Researchers have made tiny skyscrapers for bacteria, assisting them in generating electricity from just sunlight and water.
Researchers at the University of Cambridge developed 3D printing to create grids of high-rise nano-housing in which sun-loving bacteria grow rapidly. Anschlieend, they were able to extract the bacteria''s waste electrons, left over from photosynthesis, which could be used to power small electronics.
Other research organizations have extracted energy from photonthetic bacteria, but Cambridge researchers have found that providing them with the appropriate type of house increases the amount of energy they can extract by over an order of magnitude. The approach is competitive against traditional bioenergy generation methods and has already reached solar conversion efficiencies that can outperform many current biofuel generation methods.
Their findings, published in the journal Nature Materials, have opened new avenues for bioenergy generation and suggest that biohybrid sources of solar energy might be a major component in the zero-carbon energy mix.
Renewable energy technologies, such as silicon-based solar cells and biofuels, are far superior to fossil fuels in terms of carbon emissions, but they also have limitations, such as reliance on mining, difficulties in recycling, and a lack of dependability on farming and land use.
According to Dr Jenny Zhang of the Yusuf Hamied Department of Chemistry, our approach is a step towards developing even more sustainable renewable energy devices for the future.
Zhang and her colleagues from the Department of Biochemistry and the Department of Materials Science and Metallurgy are attempting to transform bioenergy into something viable and powerful.

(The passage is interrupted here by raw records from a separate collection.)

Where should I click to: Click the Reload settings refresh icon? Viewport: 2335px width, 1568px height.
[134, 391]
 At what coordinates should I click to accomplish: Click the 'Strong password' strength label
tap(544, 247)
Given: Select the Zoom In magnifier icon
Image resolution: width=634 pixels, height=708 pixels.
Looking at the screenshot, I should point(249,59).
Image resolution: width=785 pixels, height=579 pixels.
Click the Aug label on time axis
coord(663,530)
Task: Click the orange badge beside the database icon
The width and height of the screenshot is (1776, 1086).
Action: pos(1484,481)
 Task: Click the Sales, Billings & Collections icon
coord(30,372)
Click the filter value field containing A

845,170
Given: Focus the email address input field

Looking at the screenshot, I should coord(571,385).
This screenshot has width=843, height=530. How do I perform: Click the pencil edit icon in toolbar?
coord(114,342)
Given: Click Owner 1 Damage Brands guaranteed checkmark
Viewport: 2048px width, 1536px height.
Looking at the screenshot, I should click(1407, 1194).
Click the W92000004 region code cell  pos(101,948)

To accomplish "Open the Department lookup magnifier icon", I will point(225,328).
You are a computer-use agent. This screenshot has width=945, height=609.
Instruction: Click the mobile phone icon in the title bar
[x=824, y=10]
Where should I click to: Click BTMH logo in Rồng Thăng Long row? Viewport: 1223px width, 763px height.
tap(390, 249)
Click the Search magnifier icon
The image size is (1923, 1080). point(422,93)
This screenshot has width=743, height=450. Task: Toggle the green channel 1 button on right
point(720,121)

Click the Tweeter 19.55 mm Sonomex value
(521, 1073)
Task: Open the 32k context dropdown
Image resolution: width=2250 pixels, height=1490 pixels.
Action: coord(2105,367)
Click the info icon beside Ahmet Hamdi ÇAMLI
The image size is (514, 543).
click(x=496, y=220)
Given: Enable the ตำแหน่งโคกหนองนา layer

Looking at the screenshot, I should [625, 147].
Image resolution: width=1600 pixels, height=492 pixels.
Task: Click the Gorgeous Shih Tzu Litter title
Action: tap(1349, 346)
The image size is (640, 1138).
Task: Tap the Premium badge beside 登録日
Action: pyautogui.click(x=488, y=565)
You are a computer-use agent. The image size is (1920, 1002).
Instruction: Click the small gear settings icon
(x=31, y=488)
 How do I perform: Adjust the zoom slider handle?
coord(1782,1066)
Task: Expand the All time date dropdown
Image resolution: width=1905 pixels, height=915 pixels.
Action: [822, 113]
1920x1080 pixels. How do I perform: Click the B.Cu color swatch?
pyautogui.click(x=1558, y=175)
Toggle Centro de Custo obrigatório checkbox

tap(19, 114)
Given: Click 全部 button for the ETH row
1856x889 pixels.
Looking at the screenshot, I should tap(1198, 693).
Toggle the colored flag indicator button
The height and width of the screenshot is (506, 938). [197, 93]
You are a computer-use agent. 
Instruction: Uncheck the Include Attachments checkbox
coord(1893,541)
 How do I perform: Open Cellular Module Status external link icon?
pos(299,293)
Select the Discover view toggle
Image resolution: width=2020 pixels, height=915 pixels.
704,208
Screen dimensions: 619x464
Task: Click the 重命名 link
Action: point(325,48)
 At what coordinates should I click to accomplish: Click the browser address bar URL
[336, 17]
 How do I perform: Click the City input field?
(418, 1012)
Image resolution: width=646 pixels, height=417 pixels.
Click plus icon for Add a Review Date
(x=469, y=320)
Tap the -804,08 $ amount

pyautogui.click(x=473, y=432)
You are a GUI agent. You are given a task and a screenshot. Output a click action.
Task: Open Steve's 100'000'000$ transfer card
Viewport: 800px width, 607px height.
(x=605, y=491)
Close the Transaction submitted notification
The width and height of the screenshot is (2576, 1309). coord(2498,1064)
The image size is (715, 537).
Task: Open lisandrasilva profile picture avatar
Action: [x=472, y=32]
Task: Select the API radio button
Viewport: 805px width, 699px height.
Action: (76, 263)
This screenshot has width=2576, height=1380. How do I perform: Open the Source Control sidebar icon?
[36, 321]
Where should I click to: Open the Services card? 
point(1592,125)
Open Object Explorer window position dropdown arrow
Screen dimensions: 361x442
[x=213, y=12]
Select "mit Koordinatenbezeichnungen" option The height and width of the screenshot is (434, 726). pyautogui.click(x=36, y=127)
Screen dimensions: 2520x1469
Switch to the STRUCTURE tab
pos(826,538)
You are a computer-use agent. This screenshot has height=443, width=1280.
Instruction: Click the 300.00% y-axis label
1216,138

Photosynthetic bacteria, or cyanobacteria, are the most abundant life from on Earth. For years, researchers have been attempting to re-wire the photosynthesis mechanisms of cyanobacteria in order to extract energy from them.
There has been a bottleneck in terms of how much energy you can actually extract from photosynthetic systems, but no one knew where the bottleneck was, according to Zhang. Most scientists assumed the bottleneck was on the biological side, in the bacteria, but weve discovered that a substantial bottleneck is actually on the material side.
cyanobacteria require plenty of sunlight than the surface of a lake in summertime. And for their ability to generate energy through photosynthesis, they must be attached to electrodes.
Custom electrodes from metal oxide nanoparticles from Cambridge were designed to perform photosynthesis with the cyanobacteria. The electrodes were then printed as long-definited, densely packed pillar structures, like a tiny city.
Zhangs'' team developed a printing technique that allows for control of several length scales, making the structures extremely customizable, which could benefit a wide range of industries.
According to Zhang, electrodes have excellent light-handling properties, like a high-rise house with many windows. Cyanobacteria need something they can attach to and form a community with their neighbors. Our electrodes allow for a balance between lots of surface space and lots of light, like a glass skyscraper.
The researchers studied how self-assembling cyanobacteria lived in their new wired home and found that they were more effective than other current bioenergy technologies, such as biofuels. The technique increased the amount of energy extracted by over an order of magnitude over other methods of photosynthesis.
I was surprised we were able to complete the numbers we did similar numbers had been predicted for many years, but this is the first time that these numbers have been demonstrated experimentally, according to Zhang. Cyanobacteria are versatile chemical factories. Our approach allows us to tap into their energy conversion pathway at an early stage, which helps us understand how they perform energy conversion so that we can use their natural methods for renewable energy or chemical production.